2017: An election debate which makes us, and starts to break us

None of this made any sense. The whole staff of The Spinoff – maybe a dozen of us – was scattered around the Generator building in Auckland’s freshly launched Wynyard Quarter, a shared working space, made to encourage tech startups to set up shop. It was September 6, less than three weeks before the 2017 election, and we were hosting what we grandly called The Spinoff Great Debate

It wasn’t our first. Earlier in the year, there had been a by-election in Mt Albert, with the Greens’ Julie Anne Genter, TOP’s Geoff Simmons and a young Labour politician named Jacinda Ardern contesting the seat. Former Metro editor Simon Wilson hosted “The War for Mt Albert” – I am unsure why everything was a war back then, but I take responsibility. I remember the debate as partly a triumph. Simon had recently joined as Auckland editor, and plotted the electorate’s issues with a rare precision. It was also the first time I saw Ardern as the leader she would show up to be nationally later that year – her command of the whole of politics was dazzling, complete.

Hayden Donnell and José Barbosa, frequent collaborators and occasional bunkbed mates

The debate was only partly a triumph, though, in a way which was a very pure expression of that era at The Spinoff. The event was held in a shipping container. Auckland’s finest, with superb Indian tapas and endless craft beer in Sammy’s Chai Lounge. But still: a shipping container. It was also notable that our livestream failed, perhaps due to the parlous budget of $0 we had allocated to poor José.
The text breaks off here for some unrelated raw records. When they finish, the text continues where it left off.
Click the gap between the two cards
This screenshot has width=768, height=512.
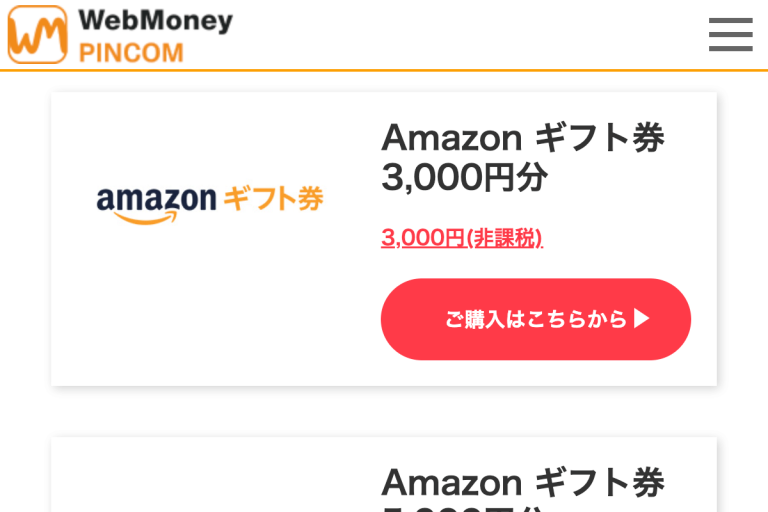tap(384, 411)
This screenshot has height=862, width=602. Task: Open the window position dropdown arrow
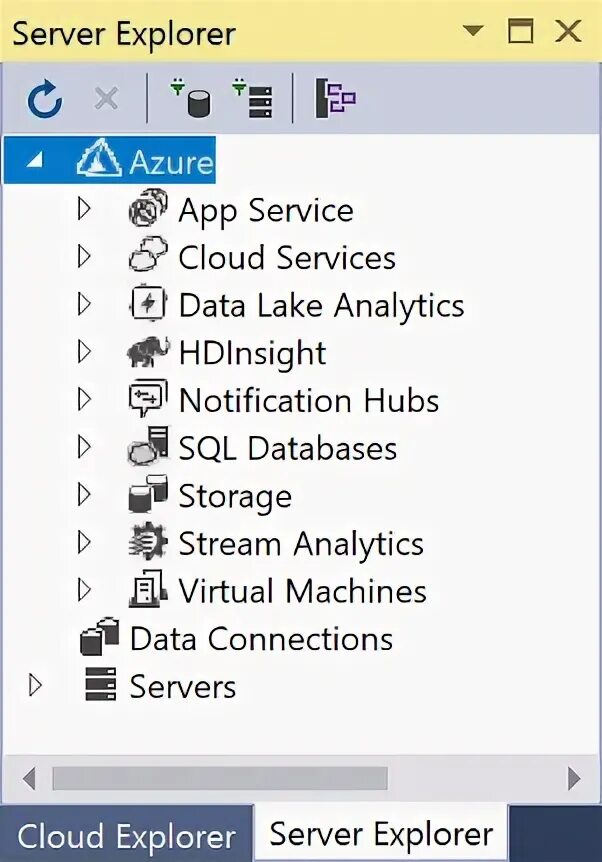click(473, 31)
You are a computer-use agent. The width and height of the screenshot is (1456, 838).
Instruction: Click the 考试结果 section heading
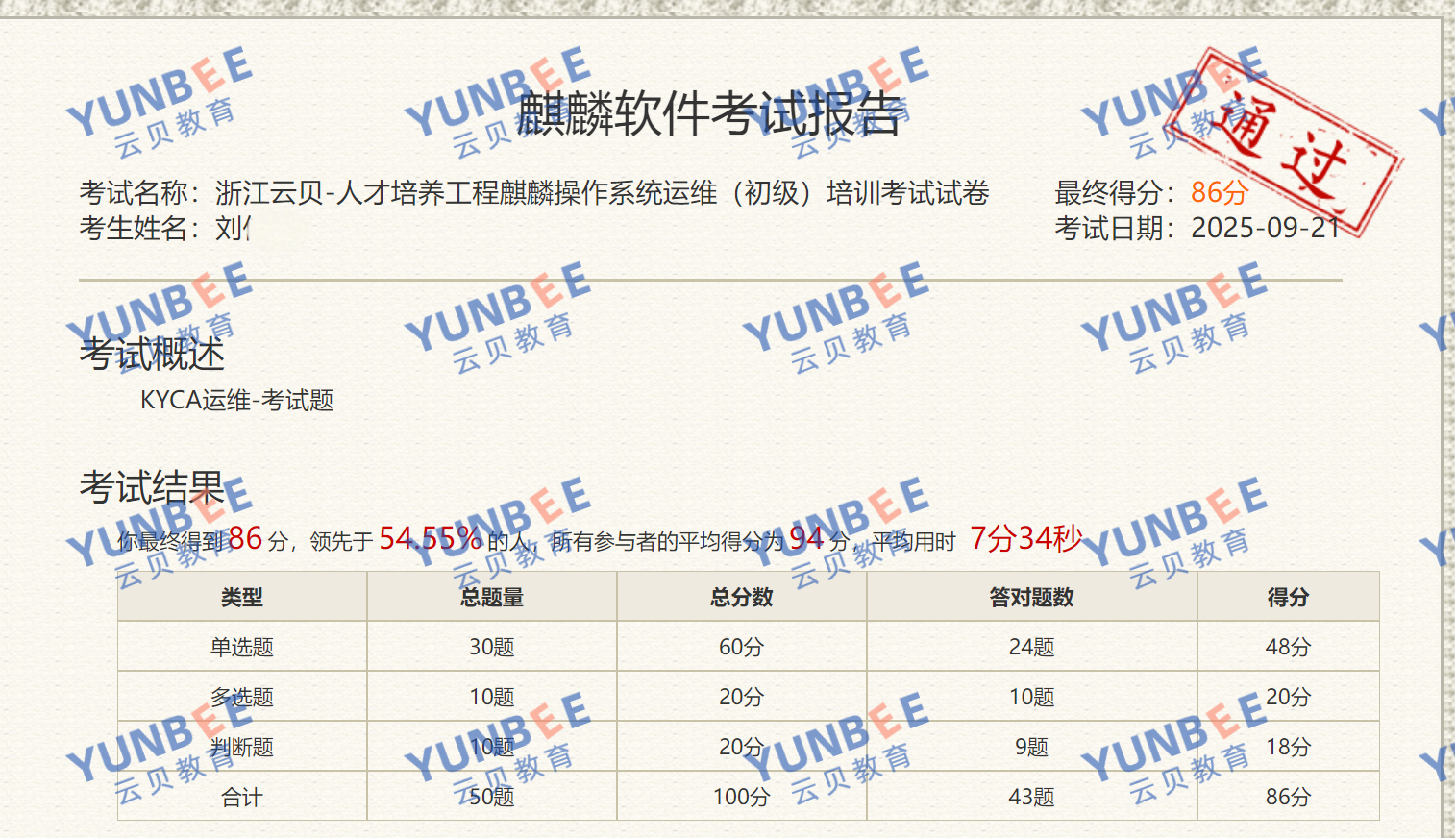pos(152,487)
Six months later, and we were on a different planet. It shows just how long ago it was that Facebook, now allergic to news and politics, had agreed to partner with us on the event. That meant it would be elevated into tens of thousands of feeds. It also meant Facebook was (mercifully) in charge of the production and livestream. A rumour swept around that the total cost ran to six figures. I never saw the invoice, but based on the scale of the rig, it scans.
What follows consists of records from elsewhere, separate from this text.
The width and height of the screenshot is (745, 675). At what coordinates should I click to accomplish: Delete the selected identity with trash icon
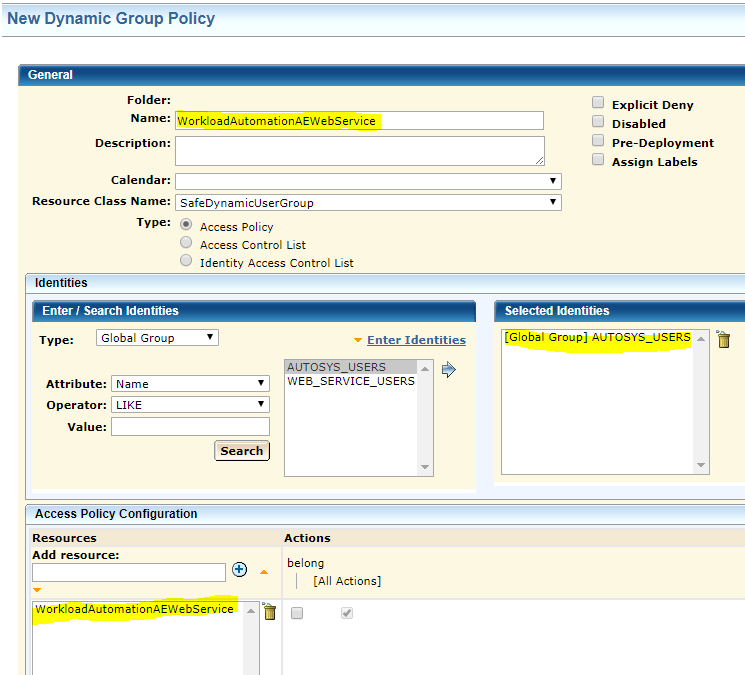click(724, 340)
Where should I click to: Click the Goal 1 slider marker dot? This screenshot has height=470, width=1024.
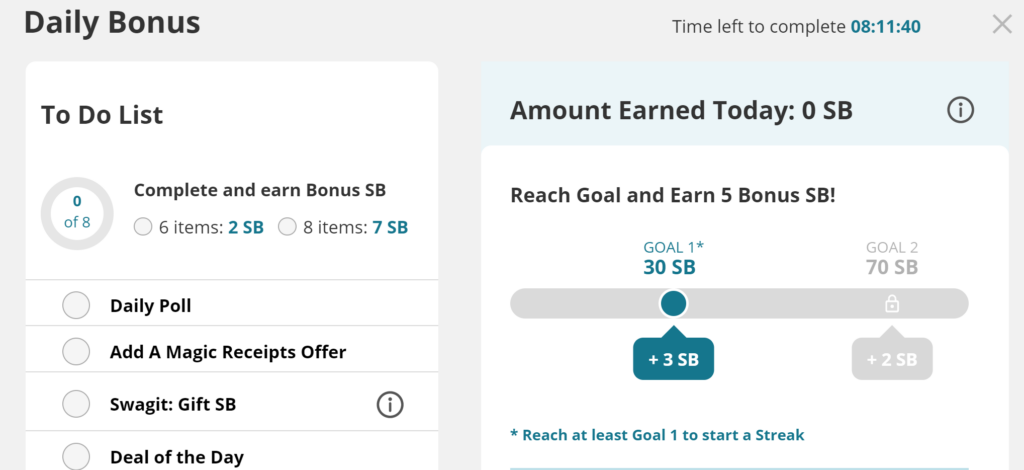673,304
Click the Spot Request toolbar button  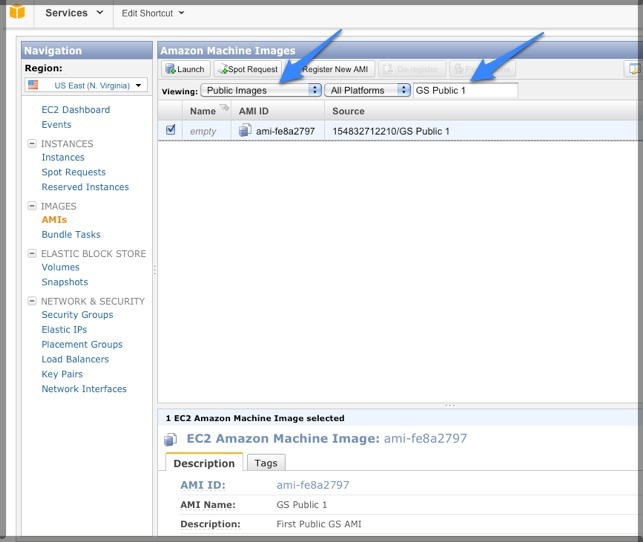point(248,69)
Setting it up had been a wildly stressful few weeks, trying to wrangle a motley mixture of major party deputies and minor party leaders or co-leaders. We were still very young and raw – two years earlier we were still a TV blog – and getting them all (and I do mean all – we had seven on stage) in one place was a huge logistical challenge. Some parties were only dimly aware of us. Others knew exactly who we were, and were disinclined to come as a result.

In the end, they all showed. It was, with hindsight, a cracking lineup: Paula Bennett, Kelvin Davis, Shane Jones, Gareth Morgan, David Seymour, Marama Fox and Marama Davidson. We matched the vast cast by having three moderators – Toby Manhire was joined by Simon and Leonie. She’d joined recently as our first te ao Māori editor. Given that six of the seven leaders were Māori, it felt important to have representation on both sides of the stage – Leonie, despite having far less experience leading political debates (none), very gamely said yes.
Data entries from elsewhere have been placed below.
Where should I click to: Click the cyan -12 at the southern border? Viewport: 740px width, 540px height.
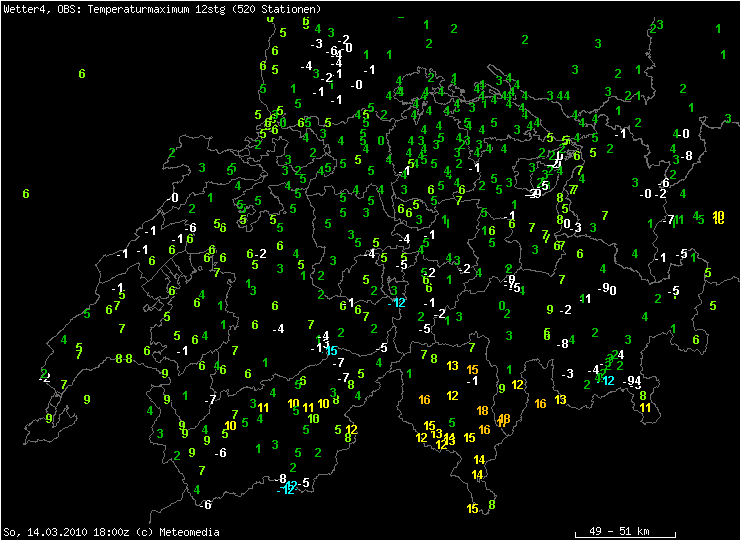pos(288,488)
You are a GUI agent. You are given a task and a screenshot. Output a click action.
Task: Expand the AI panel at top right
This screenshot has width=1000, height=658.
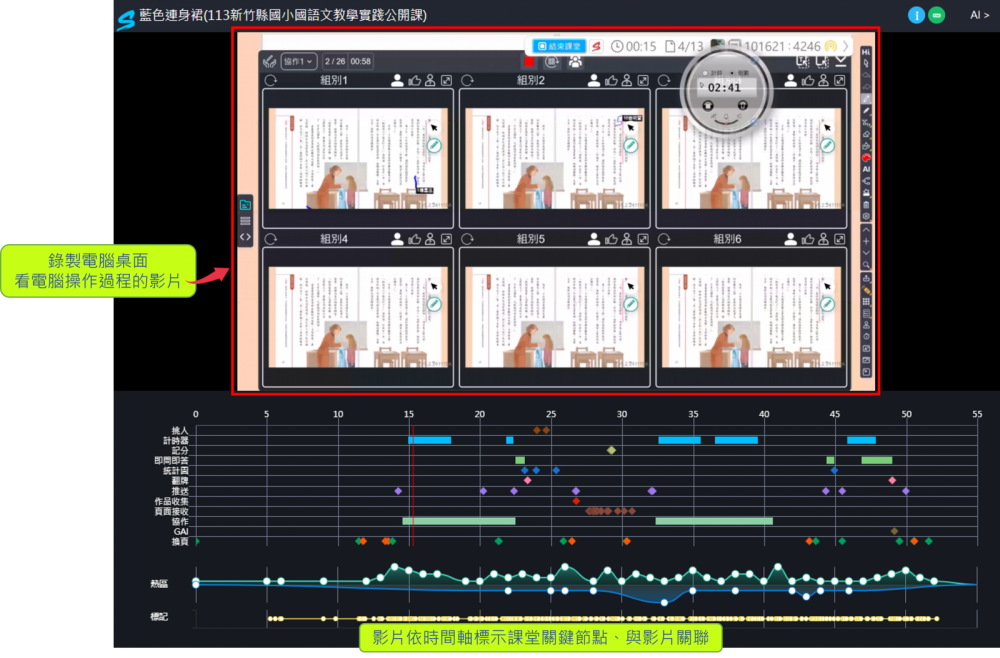click(980, 15)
Shane Jones did not want to hear us out

The event was an unqualified success. It ran for 90 minutes and ended up having a reach of over 250,000 and with more than 5,000 comments – metrics which seemed huge then and still do now. Paddy Gower was in the room, Gilda Kirkpatrick was in the comments. Toby was asked to do a walking piece to camera to introduce the debate with just minutes to go, with no autocue – an agonising curveball for a seasoned anchor, let alone a writer. He aced it, leading to one of current Spinoff editor Mad Chapman’s most beloved memes.

Shane Jones got angry and either feigned falling asleep or really fell asleep. Marama Fox was dazzling, flipping the bird with both hands in a grab that was everywhere for a while. Gareth Morgan was cantankerous. Kelvin and Paula got into it, but not with any great heat, while our trio of moderators all brought well-differentiated strengths to the party. It was fun, digressive, surprising. It felt like it could only have come from us.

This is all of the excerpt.